Sucesores
El centro es ese espacio de nadie que se debe conquistar para ganar las elecciones. Ahora, en Francia, un candidato a la presidencia está haciendo justo lo contrario: desde el centro roba electores a derecha e izquierda y, contra todo pronóstico, ha conseguido situarse prácticamente al mismo nivel de intención de voto que el conservador Nicolas Sarkozy y la socialista Ségolène Royal. Se llama Franois Bayrou y es el presidente de la Unión por la Democracia Francesa (UDF), un partido centrista de origen democristiano acostumbrado a vivir de las sobras del poder. Sus rivales de los dos grandes partidos que han monopolizado la vida política francesa -la gubernamental Unión por un Movimiento Popular (UMP) y el Partido Socialista francés (PS)-, parecen asustados por el súbito desafío que este hombre plantea al sistema establecido de poder. Bayrou, de 55 años, disfruta cada instante de su escalada en los sondeos y aparta las acusaciones de un manotazo.

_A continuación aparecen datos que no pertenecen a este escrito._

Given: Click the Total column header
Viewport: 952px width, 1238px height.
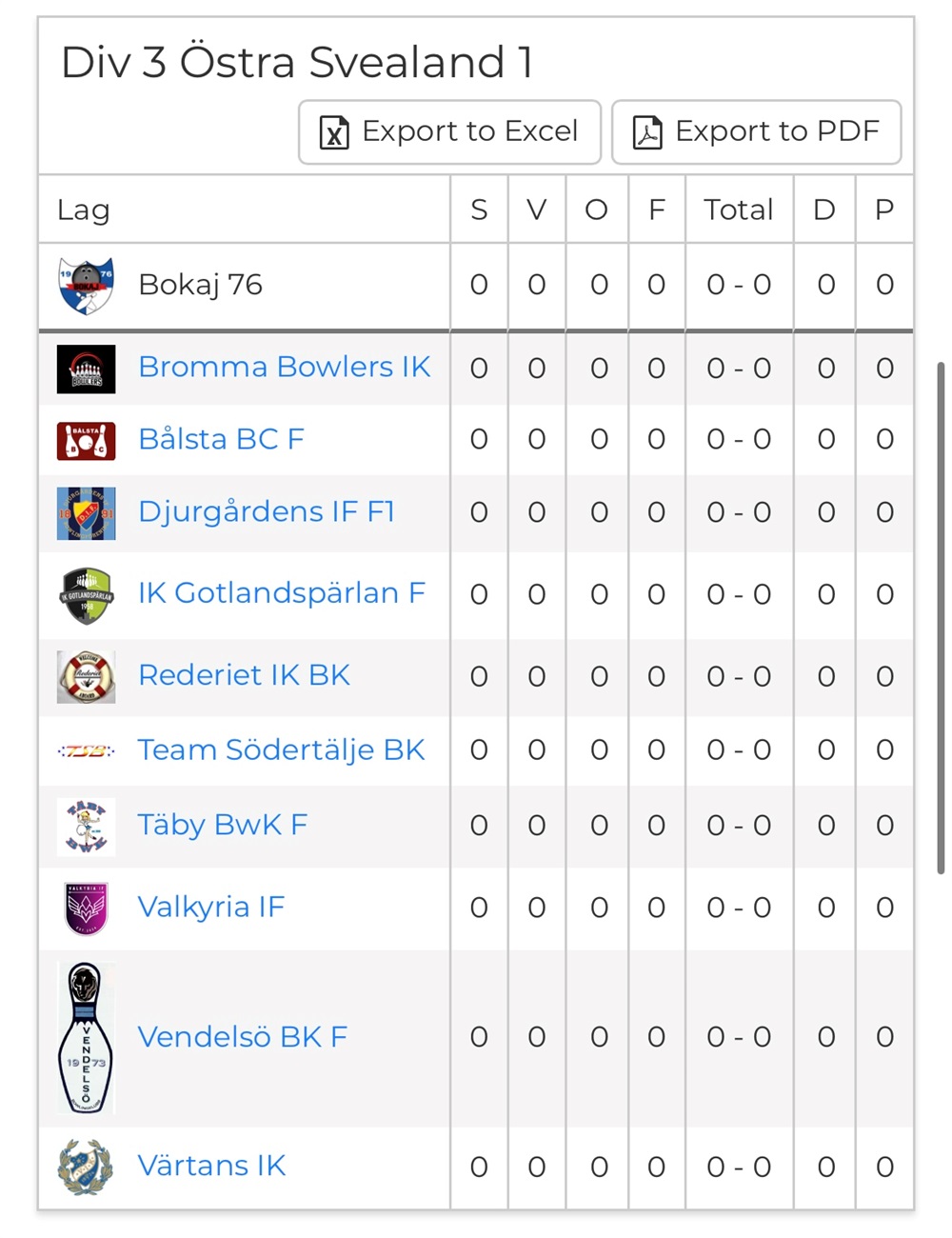Looking at the screenshot, I should click(738, 210).
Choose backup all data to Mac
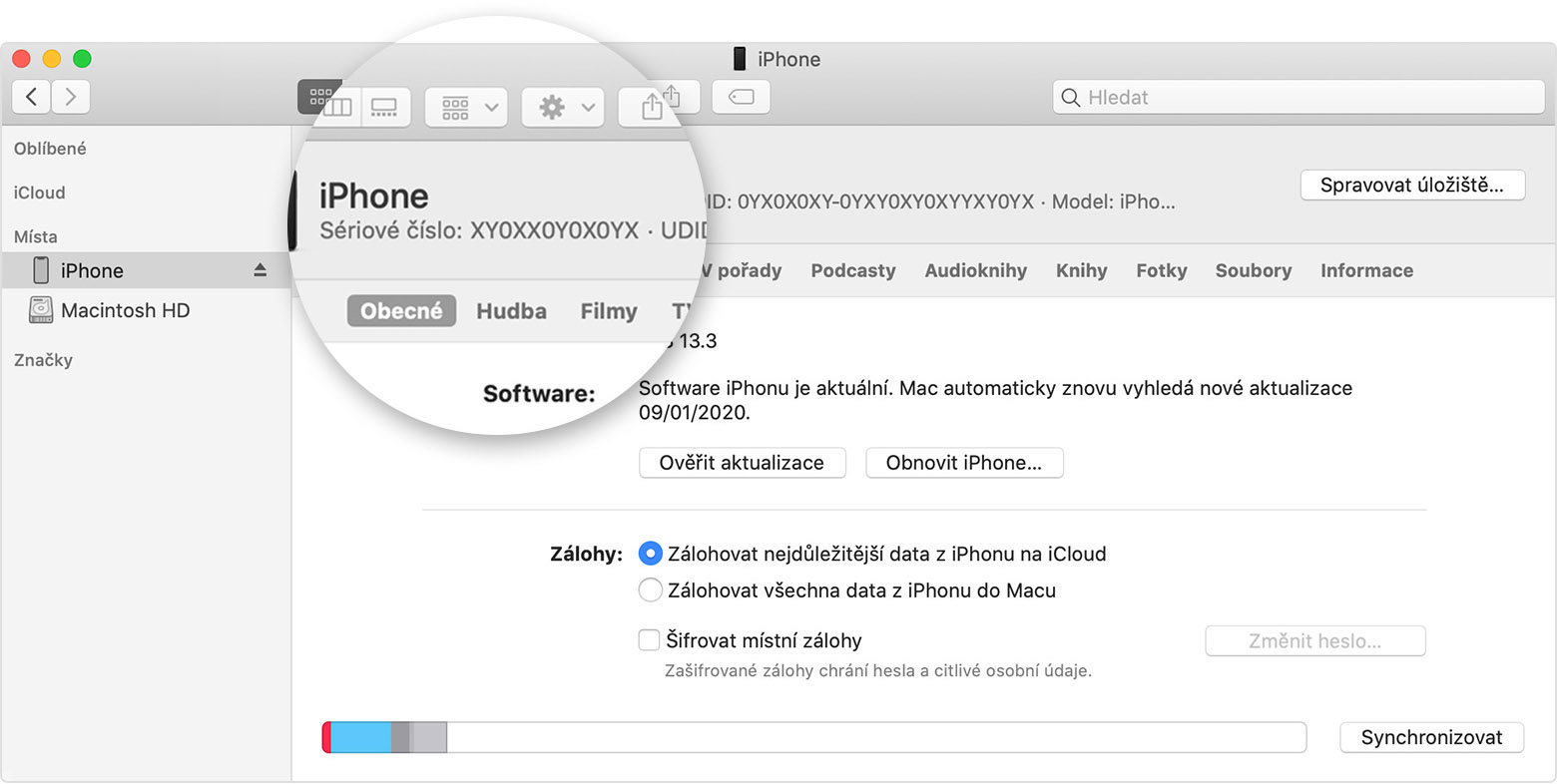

Royal dice que Bayrou no tiene "proyecto político" y quiere debatir con él ante las cámaras de televisión. Bayrou -un agricultor que se doctoró en Letras Clásicas- aceptó el desafío y se comprometió con los restantes diez candidatos a la presidencia. Pero no será una instancia fácil, al menos en Francia. El Consejo Superior del Audiovisual es el encargado de controlar el cumplimiento de este principio. La posibilidad de un debate a 12 fue evocada también por Robert Namias, el director de informativos de la cadena privada TF1, la de mayor audiencia de Francia. "El debate", puntualizó, "sólo sería posible si los 12 aceptan sentarse juntos en torno a una mesa y disponer cada uno de ellos del mismo tiempo de palabra".
Según las encuestas, el 45% de la población sigue aún indecisa, cuando las elecciones se desarrollarán el 22 de abril.
El último sondeo favorece a Sarkozy. Ganaría la segunda ronda de las elecciones con 54% de los votos válidos sufragados contra el 46% de la candidata del Partido Socialista, Ségolène Royal, de acuerdo con un sondeo de opinión realizado por la firma investigadora francesa Ipsos, publicado el sábado 31. Con el eventual ganador hay una sola cosa clara: los inmigrantes van a sufrir. Sarkozy, de 52 años, apostó en su campaña por crear un Ministerio de la Inmigración y la Identidad Nacional, una idea polémica que relanzó entre los candidatos un encendido debate sobre el patriotismo y sobre el uso de símbolos como la bandera o el himno francés.